(begin)

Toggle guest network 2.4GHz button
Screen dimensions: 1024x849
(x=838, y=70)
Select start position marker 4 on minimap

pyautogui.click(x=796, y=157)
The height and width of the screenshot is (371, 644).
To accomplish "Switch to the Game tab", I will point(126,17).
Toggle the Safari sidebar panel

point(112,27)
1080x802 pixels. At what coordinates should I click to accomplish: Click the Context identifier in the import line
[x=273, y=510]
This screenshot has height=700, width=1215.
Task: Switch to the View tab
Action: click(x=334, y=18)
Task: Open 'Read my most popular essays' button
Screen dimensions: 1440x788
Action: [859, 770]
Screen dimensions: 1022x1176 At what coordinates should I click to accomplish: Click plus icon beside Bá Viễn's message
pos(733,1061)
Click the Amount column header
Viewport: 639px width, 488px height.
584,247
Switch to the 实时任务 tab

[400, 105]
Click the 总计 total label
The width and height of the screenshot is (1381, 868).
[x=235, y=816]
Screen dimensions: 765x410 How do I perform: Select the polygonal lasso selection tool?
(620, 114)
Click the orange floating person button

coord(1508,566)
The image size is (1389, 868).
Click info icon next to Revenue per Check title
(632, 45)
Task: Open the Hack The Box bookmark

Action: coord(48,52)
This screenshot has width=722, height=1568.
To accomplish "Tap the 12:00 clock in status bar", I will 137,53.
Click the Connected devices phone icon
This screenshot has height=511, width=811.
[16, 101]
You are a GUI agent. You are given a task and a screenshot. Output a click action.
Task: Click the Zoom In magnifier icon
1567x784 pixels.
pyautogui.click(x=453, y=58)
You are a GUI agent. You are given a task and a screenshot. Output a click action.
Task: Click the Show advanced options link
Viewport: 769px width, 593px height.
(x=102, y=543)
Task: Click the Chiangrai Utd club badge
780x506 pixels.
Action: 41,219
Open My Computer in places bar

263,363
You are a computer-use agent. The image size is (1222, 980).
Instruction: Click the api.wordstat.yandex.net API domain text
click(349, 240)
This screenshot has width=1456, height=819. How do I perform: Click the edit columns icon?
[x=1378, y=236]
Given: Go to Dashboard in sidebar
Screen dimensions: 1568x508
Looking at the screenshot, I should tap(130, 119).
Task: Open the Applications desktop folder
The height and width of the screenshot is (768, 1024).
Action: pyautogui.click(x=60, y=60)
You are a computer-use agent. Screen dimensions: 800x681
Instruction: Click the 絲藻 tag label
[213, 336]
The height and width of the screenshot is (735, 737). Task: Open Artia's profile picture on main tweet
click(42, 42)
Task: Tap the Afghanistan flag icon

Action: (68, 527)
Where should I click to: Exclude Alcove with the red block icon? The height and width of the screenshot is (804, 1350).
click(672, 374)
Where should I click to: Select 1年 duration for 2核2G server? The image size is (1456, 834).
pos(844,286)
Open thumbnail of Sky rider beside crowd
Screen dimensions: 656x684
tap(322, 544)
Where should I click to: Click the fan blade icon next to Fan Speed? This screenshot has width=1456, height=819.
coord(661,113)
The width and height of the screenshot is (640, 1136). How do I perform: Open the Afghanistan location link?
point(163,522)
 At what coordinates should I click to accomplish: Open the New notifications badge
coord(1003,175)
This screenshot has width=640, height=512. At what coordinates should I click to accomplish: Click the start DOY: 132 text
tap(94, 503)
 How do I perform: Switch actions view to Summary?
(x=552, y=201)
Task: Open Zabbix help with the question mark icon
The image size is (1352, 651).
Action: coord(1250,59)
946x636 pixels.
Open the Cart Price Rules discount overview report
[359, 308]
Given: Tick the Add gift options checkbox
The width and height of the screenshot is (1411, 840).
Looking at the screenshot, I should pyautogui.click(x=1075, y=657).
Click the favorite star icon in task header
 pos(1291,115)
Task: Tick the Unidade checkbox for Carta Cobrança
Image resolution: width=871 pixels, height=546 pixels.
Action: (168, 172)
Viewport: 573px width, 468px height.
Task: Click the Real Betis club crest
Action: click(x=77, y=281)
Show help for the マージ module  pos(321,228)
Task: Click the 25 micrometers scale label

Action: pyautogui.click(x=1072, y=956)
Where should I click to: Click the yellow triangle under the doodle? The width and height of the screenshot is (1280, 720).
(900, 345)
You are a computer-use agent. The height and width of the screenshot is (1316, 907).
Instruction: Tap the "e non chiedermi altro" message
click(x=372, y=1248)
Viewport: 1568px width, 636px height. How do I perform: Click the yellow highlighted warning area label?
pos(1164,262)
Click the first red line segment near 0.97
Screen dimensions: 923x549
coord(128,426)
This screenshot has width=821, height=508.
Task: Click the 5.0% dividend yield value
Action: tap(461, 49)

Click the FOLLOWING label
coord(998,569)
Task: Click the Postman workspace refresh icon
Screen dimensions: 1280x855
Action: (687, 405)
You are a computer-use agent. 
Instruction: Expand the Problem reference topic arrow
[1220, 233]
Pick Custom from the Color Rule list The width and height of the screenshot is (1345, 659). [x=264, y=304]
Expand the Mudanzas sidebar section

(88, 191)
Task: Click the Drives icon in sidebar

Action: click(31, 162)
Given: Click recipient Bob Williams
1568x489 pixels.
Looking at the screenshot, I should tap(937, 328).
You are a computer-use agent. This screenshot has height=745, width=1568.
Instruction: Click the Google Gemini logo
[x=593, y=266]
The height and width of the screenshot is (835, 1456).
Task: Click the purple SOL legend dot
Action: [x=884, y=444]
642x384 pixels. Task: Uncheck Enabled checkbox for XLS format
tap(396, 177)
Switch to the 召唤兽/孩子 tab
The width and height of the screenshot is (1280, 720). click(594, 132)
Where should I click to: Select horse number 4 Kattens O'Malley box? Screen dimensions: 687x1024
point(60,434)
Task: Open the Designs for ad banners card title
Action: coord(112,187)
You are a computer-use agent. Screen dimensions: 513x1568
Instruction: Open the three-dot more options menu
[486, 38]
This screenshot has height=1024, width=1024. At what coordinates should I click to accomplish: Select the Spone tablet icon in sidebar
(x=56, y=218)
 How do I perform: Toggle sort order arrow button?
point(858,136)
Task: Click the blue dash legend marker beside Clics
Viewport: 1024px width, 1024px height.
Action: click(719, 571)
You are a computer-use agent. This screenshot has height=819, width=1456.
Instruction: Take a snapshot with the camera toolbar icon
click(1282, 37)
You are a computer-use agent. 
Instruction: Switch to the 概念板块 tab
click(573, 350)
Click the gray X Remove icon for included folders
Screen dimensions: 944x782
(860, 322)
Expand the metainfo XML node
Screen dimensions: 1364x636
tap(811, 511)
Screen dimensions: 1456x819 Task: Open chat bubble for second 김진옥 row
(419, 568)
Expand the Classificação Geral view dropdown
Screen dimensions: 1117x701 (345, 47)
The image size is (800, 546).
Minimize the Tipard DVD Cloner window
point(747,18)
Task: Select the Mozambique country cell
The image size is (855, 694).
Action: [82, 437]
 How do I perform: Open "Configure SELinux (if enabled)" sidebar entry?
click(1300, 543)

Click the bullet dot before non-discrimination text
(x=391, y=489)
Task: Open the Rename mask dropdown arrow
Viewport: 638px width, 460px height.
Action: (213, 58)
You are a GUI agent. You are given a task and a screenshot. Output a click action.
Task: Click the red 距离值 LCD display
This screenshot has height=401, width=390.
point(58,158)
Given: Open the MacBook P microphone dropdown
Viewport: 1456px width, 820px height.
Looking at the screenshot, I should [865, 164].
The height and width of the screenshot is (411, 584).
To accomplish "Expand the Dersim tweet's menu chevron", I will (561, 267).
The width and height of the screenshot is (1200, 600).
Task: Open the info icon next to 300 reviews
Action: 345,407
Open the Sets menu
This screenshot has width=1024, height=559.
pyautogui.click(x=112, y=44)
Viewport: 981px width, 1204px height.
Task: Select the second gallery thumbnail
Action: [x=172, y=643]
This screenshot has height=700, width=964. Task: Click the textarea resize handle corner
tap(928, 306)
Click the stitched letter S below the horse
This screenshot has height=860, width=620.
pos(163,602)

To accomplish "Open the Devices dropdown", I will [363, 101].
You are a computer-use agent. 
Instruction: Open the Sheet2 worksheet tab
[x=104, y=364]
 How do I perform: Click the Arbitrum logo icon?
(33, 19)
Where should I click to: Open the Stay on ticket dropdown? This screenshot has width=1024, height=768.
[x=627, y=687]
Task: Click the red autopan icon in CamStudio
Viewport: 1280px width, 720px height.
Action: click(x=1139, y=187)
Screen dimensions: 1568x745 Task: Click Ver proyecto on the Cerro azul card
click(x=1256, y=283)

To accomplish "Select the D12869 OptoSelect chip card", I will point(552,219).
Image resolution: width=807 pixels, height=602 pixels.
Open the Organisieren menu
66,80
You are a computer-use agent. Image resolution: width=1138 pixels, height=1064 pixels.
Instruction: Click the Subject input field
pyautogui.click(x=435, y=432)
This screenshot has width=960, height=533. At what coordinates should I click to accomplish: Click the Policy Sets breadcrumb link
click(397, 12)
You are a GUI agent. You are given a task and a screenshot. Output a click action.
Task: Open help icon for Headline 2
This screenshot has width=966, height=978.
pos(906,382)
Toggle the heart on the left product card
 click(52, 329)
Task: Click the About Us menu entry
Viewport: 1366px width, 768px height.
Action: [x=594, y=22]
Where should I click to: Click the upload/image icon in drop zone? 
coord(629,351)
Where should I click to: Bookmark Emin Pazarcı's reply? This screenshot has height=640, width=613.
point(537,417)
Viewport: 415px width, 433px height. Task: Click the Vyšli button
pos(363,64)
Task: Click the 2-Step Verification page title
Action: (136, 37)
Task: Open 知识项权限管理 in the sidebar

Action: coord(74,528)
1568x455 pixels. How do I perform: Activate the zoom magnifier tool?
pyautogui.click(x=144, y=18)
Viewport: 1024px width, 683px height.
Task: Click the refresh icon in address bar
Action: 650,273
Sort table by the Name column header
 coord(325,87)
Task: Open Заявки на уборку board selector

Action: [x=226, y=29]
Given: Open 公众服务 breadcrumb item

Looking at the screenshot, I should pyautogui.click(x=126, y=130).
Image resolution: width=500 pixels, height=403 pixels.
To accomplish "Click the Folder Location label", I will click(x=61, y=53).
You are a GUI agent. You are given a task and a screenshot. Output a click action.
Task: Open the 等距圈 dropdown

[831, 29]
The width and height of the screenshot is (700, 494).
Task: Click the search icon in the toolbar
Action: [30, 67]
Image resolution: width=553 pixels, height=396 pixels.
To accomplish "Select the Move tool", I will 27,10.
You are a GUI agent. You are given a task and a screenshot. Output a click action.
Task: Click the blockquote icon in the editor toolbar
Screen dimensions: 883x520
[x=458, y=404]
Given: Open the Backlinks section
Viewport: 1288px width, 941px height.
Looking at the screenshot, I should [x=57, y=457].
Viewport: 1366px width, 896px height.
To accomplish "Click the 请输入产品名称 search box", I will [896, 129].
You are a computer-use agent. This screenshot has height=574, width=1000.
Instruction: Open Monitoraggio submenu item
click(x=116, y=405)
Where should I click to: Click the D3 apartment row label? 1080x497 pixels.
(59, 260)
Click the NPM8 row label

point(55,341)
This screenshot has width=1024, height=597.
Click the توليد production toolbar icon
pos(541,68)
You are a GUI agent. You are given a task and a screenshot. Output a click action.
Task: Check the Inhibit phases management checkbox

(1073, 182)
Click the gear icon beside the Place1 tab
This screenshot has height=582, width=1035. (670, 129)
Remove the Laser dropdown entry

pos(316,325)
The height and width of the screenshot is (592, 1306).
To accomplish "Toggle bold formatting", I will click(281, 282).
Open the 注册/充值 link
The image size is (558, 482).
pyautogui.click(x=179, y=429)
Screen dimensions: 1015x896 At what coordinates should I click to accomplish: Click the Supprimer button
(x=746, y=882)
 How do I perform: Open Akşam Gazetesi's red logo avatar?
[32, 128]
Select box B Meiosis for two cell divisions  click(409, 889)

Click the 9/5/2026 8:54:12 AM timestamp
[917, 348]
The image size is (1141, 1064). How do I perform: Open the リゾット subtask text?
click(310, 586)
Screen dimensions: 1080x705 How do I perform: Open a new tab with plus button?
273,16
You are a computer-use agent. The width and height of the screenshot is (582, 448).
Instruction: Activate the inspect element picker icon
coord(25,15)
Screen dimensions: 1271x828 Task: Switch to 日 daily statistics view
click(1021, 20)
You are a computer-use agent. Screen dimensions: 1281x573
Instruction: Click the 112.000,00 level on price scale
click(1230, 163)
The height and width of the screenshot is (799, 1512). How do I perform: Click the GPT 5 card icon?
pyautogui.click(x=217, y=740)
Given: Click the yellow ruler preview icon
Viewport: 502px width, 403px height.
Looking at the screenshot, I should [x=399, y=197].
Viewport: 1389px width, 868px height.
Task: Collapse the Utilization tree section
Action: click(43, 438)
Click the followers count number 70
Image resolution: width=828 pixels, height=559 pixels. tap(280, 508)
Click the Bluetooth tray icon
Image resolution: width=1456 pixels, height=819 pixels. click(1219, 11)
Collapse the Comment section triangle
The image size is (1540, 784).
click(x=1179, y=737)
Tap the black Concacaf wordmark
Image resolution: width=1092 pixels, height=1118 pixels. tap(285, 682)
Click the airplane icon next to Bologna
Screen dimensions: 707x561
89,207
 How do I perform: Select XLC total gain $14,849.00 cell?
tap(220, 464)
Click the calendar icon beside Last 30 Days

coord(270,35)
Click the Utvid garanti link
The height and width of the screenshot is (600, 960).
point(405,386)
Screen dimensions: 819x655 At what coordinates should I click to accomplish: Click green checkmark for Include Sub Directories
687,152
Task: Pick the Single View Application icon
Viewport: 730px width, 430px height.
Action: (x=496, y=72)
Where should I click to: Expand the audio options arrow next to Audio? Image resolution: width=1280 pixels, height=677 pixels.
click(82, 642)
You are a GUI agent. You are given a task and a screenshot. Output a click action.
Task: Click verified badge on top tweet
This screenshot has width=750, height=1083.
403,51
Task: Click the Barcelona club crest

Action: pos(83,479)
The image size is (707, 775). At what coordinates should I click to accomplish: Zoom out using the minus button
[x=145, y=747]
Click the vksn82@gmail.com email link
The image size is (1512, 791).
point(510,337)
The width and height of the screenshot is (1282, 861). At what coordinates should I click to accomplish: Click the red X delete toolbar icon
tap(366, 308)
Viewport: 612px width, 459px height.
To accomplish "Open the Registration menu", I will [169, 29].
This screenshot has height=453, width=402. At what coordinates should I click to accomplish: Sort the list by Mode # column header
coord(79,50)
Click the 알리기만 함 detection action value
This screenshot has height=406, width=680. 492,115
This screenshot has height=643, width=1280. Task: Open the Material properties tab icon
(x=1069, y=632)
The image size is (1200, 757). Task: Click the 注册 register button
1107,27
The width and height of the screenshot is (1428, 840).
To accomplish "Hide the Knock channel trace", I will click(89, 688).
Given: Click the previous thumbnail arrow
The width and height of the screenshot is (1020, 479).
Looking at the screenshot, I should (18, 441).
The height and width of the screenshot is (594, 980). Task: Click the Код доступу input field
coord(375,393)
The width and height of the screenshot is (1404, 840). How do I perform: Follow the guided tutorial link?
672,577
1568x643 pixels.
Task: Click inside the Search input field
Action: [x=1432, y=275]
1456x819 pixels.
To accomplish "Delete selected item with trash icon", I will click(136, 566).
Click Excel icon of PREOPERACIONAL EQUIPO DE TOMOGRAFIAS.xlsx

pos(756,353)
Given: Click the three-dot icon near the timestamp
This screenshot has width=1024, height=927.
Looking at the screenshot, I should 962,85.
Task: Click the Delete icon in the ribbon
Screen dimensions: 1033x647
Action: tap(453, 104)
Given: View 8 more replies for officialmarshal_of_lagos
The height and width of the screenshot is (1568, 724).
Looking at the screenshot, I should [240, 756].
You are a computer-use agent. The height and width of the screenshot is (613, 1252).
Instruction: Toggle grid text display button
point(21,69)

(end)

▸ Written problem
Lay out the entries from the line with "Screen dimensions: 765x410" up to and including the line with "pyautogui.click(x=453, y=58)" as a Markdown table with the columns No. and Entry Line, numbering each row and skipping blank lines.

▸ Exercise response
| No. | Entry Line |
|---|---|
| 1 | Screen dimensions: 765x410 How do I perform: Select the polygonal lasso selection tool? |
| 2 | (620, 114) |
| 3 | Click the orange floating person button |
| 4 | coord(1508,566) |
| 5 | The image size is (1389, 868). |
| 6 | Click info icon next to Revenue per Check title |
| 7 | (632, 45) |
| 8 | Task: Open the Hack The Box bookmark |
| 9 | Action: coord(48,52) |
| 10 | This screenshot has width=722, height=1568. |
| 11 | To accomplish "Tap the 12:00 clock in status bar", I will 137,53. |
| 12 | Click the Connected devices phone icon |
| 13 | This screenshot has height=511, width=811. |
| 14 | [16, 101] |
| 15 | You are a GUI agent. You are given a task and a screenshot. Output a click action. |
| 16 | Task: Click the Zoom In magnifier icon |
| 17 | 1567x784 pixels. |
| 18 | pyautogui.click(x=453, y=58) |